A cosa è dovuto il rosso record della Juventus

La Juventus conferma un passivo di bilancio record: 254,3 milioni di euro. A cosa è dovuto e quali conseguenze avrà sul club bianconero? Proviamo a spiegare.

Per quanto fossero previsti, i numeri ufficiali del bilancio della Juventus non possono non far suonare un campanello d’allarme: 254,3 milioni di euro di perdite, la cifra negativa peggiore della storia del club bianconero, nonché il quinto esercizio consecutivo a registrare un rosso.

Numeri che ancora non ha conseguenze sul campo, dove comunque c’è poco da gioire, ma che potrebbero averne nel prossimo futuro, specialmente nel malaugurato caso in cui la Juventus non dovesse riuscire a ottenere la qualificazione alla prossima Champions League. La situazione economica attuale, quindi, pone già ulteriori pressioni sulla panchina di Allegri, che già non sta vivendo un momento facile, con le frequenti voci sull’esonero incombente.

In questo momento, ai tifosi interessa ovviamente capire da dove nasca questo pesante passivo di bilancio, che si trascina da anni e che è andato via via peggiorando, fino a raggiungere una cifra così ingombrante. Proviamo allora a spiegare in poche ma esaustive parole come si è originato questo problema.

Da dove arriva il rosso di bilancio della Juventus

Il primo bilancio negativo dei bianconeri è stato quello della stagione 2017/2018, quando i conti del club avevano fatto registrare un ammanco di “soli” 19 milioni di euro. La stagione precedente, per fare un raffronto, era stato registrato un attivo di 42,6 milioni: cosa è successo da quel momento in avanti?

Come spiegato dal sito specializzato Sport Business Management, quell’ammanco marginale era stato causato da un errore di valutazione rispetto agli obiettivi stagionali: la Juventus aveva preventivato di raggiungere almeno le semifinali di Champions League (l’anno prima era stata finalista), ma l’incrocio col Real Madrid ai quarti aveva costretto i bianconeri a un’uscita anticipata dalla competizione.

Dalla stagione successiva, ai risultati che vanno in calando (la semifinali di Champions non sono piùà state raggiunte, e dal 2020 non è stato più vinto il campionato di Serie A) si sono aggiunti ulteriori problemi dovuti al mercato. Primo su tutti l’arrivo di Cristiano Ronaldo, il cui cartellino è costato 100 milioni di euro, ma il suo costo complessivo a bilancio, calcolato al momento dell’addio, è stato stimato a 350 milioni, provocando una perdita pari a 14 milioni complessivi.
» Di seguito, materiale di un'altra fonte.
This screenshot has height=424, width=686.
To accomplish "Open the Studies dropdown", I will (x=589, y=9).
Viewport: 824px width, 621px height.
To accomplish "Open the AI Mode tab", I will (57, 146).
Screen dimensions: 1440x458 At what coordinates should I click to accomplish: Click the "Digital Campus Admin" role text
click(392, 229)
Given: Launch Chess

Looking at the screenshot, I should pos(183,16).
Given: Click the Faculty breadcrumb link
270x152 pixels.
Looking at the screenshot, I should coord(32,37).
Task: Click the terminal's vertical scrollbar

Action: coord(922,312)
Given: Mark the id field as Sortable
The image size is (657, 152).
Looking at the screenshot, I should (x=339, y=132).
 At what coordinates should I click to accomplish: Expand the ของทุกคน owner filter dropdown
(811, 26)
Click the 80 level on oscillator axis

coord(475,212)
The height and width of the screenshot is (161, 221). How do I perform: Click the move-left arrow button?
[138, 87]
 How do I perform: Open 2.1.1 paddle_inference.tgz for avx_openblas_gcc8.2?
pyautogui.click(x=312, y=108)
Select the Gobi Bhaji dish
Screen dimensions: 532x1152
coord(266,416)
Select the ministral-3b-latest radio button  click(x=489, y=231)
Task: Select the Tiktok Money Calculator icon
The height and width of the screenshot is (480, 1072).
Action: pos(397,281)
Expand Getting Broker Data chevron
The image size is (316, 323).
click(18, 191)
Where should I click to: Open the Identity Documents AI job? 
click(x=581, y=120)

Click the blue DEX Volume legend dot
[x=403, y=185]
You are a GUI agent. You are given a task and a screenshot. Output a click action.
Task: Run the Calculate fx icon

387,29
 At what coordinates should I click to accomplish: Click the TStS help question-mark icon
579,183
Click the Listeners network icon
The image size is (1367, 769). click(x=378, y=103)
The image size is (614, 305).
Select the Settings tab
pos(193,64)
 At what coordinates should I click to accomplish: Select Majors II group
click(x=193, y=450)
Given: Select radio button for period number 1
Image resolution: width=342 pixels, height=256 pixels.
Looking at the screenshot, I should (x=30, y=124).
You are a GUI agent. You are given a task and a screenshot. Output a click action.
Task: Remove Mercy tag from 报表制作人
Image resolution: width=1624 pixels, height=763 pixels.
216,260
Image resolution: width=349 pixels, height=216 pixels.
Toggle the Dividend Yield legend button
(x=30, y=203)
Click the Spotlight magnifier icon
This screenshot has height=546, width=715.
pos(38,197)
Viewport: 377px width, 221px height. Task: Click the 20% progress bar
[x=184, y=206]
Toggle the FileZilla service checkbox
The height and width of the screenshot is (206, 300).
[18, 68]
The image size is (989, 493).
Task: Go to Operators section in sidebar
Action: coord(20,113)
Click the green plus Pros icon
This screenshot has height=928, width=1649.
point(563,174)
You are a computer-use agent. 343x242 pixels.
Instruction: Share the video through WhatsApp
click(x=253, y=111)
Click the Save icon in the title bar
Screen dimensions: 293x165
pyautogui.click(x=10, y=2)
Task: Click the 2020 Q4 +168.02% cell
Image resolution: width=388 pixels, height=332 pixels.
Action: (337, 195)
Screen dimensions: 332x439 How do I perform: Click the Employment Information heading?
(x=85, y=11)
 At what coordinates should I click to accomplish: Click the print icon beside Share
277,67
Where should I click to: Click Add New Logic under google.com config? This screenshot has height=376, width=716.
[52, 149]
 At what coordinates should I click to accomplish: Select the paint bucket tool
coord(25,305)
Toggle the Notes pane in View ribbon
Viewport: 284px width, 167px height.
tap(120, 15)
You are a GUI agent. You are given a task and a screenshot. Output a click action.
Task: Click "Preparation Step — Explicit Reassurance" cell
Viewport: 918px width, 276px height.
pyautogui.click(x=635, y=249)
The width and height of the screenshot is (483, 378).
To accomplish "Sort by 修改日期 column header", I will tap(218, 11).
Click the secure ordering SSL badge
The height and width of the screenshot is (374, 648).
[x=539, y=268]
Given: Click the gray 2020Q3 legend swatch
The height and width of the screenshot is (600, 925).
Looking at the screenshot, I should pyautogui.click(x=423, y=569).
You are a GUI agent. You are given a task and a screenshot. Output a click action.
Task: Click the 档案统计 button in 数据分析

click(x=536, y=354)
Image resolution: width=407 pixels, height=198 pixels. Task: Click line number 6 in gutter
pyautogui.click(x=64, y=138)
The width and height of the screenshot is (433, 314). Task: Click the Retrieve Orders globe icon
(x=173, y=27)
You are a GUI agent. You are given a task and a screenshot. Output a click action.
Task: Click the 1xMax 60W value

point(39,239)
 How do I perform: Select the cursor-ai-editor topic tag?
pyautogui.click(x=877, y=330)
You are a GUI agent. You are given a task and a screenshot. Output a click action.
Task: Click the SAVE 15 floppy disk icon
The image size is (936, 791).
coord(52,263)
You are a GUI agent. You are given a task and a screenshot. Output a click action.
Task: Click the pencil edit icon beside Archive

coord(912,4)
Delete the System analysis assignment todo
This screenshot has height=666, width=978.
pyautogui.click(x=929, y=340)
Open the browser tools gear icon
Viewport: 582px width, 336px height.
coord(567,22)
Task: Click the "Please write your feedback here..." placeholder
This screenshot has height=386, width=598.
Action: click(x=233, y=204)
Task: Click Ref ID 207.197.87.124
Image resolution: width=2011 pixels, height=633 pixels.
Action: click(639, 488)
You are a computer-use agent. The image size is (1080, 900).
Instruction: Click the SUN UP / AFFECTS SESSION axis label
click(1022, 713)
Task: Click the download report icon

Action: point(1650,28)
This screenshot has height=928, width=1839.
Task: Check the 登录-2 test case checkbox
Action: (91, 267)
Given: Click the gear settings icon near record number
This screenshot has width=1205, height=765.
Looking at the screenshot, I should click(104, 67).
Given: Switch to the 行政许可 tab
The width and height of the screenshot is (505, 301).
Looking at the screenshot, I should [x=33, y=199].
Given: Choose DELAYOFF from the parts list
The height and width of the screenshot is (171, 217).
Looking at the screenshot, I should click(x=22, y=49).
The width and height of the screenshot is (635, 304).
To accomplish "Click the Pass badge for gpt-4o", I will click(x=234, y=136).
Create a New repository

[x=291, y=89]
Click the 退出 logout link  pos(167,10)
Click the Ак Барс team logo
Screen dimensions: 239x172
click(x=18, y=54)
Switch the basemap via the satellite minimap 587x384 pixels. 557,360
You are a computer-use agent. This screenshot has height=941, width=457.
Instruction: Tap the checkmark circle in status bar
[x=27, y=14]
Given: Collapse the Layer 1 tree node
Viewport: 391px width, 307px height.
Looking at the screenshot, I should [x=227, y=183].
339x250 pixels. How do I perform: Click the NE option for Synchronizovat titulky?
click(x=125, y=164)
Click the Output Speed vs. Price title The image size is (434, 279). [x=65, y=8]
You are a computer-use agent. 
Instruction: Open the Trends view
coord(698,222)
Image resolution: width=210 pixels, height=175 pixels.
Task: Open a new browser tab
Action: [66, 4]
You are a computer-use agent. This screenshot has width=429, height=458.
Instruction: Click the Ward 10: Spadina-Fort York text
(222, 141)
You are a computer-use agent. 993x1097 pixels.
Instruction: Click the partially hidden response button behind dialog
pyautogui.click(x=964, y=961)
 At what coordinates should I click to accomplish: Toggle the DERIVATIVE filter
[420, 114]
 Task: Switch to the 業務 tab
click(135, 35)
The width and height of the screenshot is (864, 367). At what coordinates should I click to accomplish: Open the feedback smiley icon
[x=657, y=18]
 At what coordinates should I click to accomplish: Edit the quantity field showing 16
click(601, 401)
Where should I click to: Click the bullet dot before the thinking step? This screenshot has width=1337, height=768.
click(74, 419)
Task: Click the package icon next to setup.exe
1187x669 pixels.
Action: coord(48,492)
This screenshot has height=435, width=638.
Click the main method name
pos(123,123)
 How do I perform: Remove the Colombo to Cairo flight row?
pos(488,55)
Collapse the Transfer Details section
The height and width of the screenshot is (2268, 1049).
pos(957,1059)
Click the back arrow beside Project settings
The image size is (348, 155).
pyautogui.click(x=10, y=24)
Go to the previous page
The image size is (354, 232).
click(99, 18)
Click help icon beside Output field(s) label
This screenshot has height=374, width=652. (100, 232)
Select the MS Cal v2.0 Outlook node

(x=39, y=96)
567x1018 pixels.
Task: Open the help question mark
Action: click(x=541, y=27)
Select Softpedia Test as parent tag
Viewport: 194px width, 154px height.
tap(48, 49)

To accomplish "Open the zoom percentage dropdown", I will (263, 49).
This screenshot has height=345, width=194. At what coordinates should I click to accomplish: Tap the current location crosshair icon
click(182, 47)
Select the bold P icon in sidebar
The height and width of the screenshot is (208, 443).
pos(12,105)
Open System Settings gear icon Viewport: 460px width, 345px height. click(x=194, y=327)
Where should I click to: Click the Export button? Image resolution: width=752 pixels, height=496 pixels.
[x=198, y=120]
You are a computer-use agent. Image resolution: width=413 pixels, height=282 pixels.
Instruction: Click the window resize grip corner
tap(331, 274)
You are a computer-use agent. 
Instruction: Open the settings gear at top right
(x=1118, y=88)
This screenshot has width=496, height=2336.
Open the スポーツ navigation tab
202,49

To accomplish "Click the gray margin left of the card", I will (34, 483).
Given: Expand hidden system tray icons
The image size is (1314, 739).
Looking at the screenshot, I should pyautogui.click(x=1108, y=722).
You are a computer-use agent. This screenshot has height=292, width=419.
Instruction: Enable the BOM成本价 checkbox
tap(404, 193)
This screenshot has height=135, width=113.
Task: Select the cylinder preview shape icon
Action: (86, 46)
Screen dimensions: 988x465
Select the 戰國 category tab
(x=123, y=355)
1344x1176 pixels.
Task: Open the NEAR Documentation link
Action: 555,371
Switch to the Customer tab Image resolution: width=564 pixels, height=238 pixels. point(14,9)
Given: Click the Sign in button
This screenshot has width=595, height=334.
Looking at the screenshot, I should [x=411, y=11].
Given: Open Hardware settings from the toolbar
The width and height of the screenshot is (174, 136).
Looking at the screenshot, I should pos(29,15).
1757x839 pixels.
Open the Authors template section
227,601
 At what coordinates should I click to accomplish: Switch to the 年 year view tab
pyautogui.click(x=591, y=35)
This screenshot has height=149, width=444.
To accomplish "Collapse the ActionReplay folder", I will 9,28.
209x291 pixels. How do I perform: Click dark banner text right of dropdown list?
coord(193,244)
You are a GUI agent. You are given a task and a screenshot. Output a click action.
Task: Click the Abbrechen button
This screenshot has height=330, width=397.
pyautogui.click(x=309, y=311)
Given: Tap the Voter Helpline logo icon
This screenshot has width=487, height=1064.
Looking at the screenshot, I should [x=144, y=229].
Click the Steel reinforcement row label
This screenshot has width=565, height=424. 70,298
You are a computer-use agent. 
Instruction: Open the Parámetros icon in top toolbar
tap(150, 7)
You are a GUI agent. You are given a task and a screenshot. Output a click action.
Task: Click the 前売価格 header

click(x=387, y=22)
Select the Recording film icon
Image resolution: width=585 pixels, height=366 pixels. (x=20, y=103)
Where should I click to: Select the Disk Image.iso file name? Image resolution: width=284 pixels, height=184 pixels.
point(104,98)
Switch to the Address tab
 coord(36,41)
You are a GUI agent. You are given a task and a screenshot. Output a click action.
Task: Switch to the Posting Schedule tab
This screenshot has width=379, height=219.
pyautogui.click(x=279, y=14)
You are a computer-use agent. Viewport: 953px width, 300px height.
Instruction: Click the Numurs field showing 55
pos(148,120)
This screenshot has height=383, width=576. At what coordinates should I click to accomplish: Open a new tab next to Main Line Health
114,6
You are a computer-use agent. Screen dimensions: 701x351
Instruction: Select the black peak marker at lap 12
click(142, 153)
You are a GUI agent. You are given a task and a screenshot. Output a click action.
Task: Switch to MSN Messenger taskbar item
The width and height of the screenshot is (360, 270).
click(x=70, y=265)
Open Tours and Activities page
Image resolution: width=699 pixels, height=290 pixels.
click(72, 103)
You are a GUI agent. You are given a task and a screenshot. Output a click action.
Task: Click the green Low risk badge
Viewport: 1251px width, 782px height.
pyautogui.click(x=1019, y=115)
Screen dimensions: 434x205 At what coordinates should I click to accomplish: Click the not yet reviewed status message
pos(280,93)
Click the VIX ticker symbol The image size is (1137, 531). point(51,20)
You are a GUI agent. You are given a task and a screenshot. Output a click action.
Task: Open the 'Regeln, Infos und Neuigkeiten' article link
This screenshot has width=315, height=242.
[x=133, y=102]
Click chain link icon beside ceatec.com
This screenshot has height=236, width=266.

Ma Ronaldo non è stato l’unico acquisto economicamente di alto profilo siglato dal club in questo periodo. Dobbiamo ricordare anche Vlahovic (80 milioni), De Ligt (75), Chiesa (60), Bonucci (35), Cancelo e Douglas Costa (40 a testa), Danilo e Locatelli (37 a testa), solo per citare i più noti. Queste spese non sono state adeguatamente coperte dalle cessioni, soprattutto nelle stagioni più recenti, andando a pesare a loro volta sui conti.

Osservando lo storico dei bilanci della Juventus, si nota senza difficoltàche il vero balzo del passivo si ha nella stagione 2020/2021, quando si passa dai -90 milioni del precedente esercizio a -210. Chiaramente, questo aggravarsi della situazione è stato causato dall’impatto della pandemia, i cui effetti si fanno ancora sentire: i ricavi dallo stadio, pur essendo tornati a salire, da 8 a 32 milioni, sono ancora lontani dai livelli pre-Covid (74 milioni nel 2018/2019). Per contro, la pandemia aveva portato a rinegoziazioni contrattuali con i giocatori, che avevano attutito la gravità della crisi: ora che quei tagli sono venuti meno, le spese per i salari sono tornate regolari, e quindi sono cresciute rispetto a prima.

Quali conseguenze avranno le perdite sulla Juventus

Il 28 ottobre si terrà l’assemblea dei soci, chiamata ad approvare il bilancio 2021/2022, e sicuramente si discuterà di come fronteggiare questa crisi finanziaria. Il raggiungimento di importanti risultati sportivi, come la qualificazione alla prossima Champions League (risultato minimo) alla conquista di qualche trofeo, sarà ovviamente fondamentale, e coinvolgerà anche riflessioni sul futuro di Allegri. A conti fatti, sarebbe economicamente peggio fallire l’approdo in Champions che licenziarlo e assumere un nuovo tecnico al suo posto.

Tuttavia, una nota del club allegata alla pubblicazione del bilancio mette in evidenza come la situazione sia forse meno preoccupante di quanto non si direbbe: per la stagione in corso, cioè quella 2022/2023, la Juventus prevede “un risultato in sensibile miglioramento“.